I had a steely determination, even when I had no strength left. I knew what I wanted and I got it. I had so many set backs and Stroke recovery is not linear, it is up and down. One day I could walk to the end of the road, the next I could barely manage getting from one room to another... But the bad days didn't stop me, they gave me even more inner strength to not give up! Every bad I had, I laughed and thanked the universe to giving me strength and determination.

My unshakable confidence and belief in this business cane when I decided to re-launch my business. People I didn't even know came to my aid and even now continue to help and guide me and my now growing team.

To them I am eternally grateful. Even now, the love, support, guidance, strength and encouragement I have received from so many people has been so incredible that I can actually feel my heart beat inside my chest when I think about it and often, like now, end up with a lump in my throat and an tear in my eye. That's how much gratitude I have to this business and the community within it.

The Stroke has taught me so many valuable lessons.

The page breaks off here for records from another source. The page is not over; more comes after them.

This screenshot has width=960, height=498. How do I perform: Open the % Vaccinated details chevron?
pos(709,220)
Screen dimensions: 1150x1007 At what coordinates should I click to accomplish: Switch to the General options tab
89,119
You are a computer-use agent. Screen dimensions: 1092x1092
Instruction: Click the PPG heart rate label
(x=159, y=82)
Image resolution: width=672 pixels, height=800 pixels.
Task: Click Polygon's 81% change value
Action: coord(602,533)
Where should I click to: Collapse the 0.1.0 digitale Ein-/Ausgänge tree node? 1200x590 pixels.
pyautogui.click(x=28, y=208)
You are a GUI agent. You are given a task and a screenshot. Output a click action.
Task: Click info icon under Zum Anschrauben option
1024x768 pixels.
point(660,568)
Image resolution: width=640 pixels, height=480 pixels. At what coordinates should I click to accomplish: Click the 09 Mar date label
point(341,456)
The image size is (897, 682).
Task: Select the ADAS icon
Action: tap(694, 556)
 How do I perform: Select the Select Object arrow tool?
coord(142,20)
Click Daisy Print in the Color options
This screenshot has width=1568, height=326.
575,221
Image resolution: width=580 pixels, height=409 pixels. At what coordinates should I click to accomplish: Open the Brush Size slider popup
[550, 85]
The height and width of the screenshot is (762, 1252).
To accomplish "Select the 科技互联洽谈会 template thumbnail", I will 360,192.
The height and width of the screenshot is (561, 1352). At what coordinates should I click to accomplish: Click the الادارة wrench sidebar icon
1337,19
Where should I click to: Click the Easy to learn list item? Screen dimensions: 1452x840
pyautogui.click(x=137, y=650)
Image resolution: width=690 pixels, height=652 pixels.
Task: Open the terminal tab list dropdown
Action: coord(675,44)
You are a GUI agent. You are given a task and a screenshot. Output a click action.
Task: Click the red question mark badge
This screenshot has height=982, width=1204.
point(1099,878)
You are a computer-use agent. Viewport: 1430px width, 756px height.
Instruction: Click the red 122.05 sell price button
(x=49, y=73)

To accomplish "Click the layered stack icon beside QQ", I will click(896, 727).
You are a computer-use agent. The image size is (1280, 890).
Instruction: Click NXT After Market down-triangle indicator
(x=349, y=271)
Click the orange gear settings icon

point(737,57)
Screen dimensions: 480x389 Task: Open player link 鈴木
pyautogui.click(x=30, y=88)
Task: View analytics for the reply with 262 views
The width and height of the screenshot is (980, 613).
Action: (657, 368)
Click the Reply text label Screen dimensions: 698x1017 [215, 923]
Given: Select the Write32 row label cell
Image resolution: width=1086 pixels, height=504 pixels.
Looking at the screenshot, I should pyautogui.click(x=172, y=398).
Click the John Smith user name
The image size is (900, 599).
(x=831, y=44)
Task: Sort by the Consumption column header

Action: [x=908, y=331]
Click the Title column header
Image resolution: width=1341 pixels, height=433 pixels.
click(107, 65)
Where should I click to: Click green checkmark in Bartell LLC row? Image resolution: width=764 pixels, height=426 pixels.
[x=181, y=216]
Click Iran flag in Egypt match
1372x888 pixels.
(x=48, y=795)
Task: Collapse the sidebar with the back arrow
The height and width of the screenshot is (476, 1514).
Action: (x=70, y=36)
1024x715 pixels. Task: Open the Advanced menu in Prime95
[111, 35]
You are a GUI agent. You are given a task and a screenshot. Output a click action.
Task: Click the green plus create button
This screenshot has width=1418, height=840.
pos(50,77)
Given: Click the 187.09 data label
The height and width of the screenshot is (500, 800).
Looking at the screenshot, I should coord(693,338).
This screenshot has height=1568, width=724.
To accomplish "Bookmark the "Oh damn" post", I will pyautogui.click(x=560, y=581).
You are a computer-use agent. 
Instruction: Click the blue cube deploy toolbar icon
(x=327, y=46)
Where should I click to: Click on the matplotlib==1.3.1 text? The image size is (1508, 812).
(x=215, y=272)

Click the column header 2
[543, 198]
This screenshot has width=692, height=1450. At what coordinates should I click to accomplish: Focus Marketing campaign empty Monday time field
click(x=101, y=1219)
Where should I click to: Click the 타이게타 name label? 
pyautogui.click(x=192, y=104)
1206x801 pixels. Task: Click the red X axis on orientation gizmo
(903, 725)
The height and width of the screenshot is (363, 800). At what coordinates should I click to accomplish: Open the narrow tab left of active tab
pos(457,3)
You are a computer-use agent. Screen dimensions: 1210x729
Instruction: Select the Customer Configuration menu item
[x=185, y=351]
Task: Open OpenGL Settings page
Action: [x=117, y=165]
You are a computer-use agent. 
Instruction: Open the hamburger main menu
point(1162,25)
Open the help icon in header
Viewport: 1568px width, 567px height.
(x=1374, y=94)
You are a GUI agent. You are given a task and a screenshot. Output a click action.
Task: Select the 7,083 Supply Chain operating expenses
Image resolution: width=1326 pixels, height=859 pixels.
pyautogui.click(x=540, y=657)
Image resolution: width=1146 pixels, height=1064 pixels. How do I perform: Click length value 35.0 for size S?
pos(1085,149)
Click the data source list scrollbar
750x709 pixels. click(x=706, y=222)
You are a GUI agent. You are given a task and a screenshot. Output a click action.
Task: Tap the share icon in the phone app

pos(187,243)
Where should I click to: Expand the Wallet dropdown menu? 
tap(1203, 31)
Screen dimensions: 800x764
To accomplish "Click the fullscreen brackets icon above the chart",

I hugely over complicated things in the past with my business, I was re-inventing the wheel and letting my own self confidence, or lack of, pull me down.

I am now back to basics! I am a messenger, sharing a business with a new belief in myself that actually, I AM enough. I might not be a DM... YET!  But that's just a title. In my heart I know I am an ENVP. I know my why and I can share this business with anyone and everyone, with conviction, passion and belief in every aspect.

I don't know everything, and that's okay. I will never, ever know everything, I know what I need to know right now and learning today, what I need to know tomorrow. I am asking for support, help and guidance when I need it. I am using the tools available to me.

I used to have a routine which involved listening to 1 audio a day... seriously... what the ...! Listen to just one audio a day. Now, instead of doing the minimum required then wasting my free time with crap. and not utilising my time, I am doing the minimum, and also filling time with audios and training videos. While cooking, while cleaning, doing laundry etc... I am aware of who is around me and openly speaking to people and growing my names list.

I am an Arbonne Lifer, I signed up to this business for it to be a business and to get to ENVP and I will not stop! I won't even stop when I reach ENVP...  I will stop when there is no breath left in my body... So, Arbonne, I am here, and here to stay.

The universe is working for me and will give me everything I need to become and ENVP, the universe is my biggest cheerleader and constantly delivers all good things to me.

If you are still not where you want to be, realise you are where you need to be. Look at where wast to be and find out exactly what is required to get there... and do it! You are not where you want to be right now because there is something you're not doing. Be 100% honest with yourself and you'll see hat you to do or change.

What is your why? Why are you doing this? Are you so completely passionate  about your why that it sometimes feels overwhelming? If not, it's not big enough, strong enough, scary enough!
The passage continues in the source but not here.